DES covered call positions are structurally neutral to slightly bullish; the modeled P&L assumes European-style exercise at expiration and ignores early assignment, transaction costs, dividends paid before expiry on the stock leg (when present), and the bid-ask spread on the listed chain. DES positions also carry Financial Services sector concentration risk; news flow inside the sector (peer earnings, regulatory shifts, supply-chain headlines) can move DES alongside the broader basket even when DES-specific fundamentals are unchanged. Short-premium structures like a covered call on DES carry tail risk when realized volatility exceeds the implied move; review historical DES earnings reactions and macro stress periods before sizing. Always rebuild the position from current DES chain quotes before placing a trade.
Frequently asked questions
- What is a covered call on DES?
- A covered call on DES is the covered call strategy applied to DES (etf). The strategy is structurally neutral to slightly bullish: A covered call pairs long stock with a short out-of-the-money call, collecting premium and capping upside above the short strike in exchange for income. With DES etf trading near $37.63, the strikes shown on this page are snapped to the nearest listed DES chain strike and the premiums come straight from the end-of-day bid/ask midpoint.

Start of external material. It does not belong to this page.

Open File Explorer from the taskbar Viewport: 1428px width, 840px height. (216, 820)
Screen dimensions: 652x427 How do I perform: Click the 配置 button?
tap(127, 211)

- How are DES covered call max profit and max loss calculated?
- Max profit equals short-strike minus cost basis plus premium times 100; max loss is cost basis minus premium (at zero). Breakeven is cost basis minus premium. For the DES covered call priced from the end-of-day chain at a 30-day expiry (ATM IV 19.40%), the computed maximum profit is $263.00 per contract and the computed maximum loss is -$3,736.00 per contract. Live intraday quotes will differ as the chain moves through the trading session.
- What is the breakeven for a DES covered call?
- The breakeven for the DES covered call priced on this page is roughly $37.37 at expiration, derived from end-of-day chain premiums. Breakeven is the underlying price at which the strategy's P&L crosses zero ignoring transaction costs and assignment risk. The current DES market-implied 1-standard-deviation expected move is approximately 5.56%; if the move sits well outside the breakeven distance, the structure's risk-reward becomes correspondingly tighter.
- When should you consider a covered call on DES?
- Covered calls on DES are an income strategy run on existing DES etf positions; traders typically sell calls at 25-35 delta with 30-45 days to expiration to balance premium against upside cap.
- How does current DES implied volatility affect this covered call?
- DES ATM IV is at 19.40% with IV rank near 12.65%, which is on the low end of its 1-year range. Premium-buying structures (long call, long put, debit spreads) are relatively cheap in this regime; premium-selling structures collect less credit per unit risk.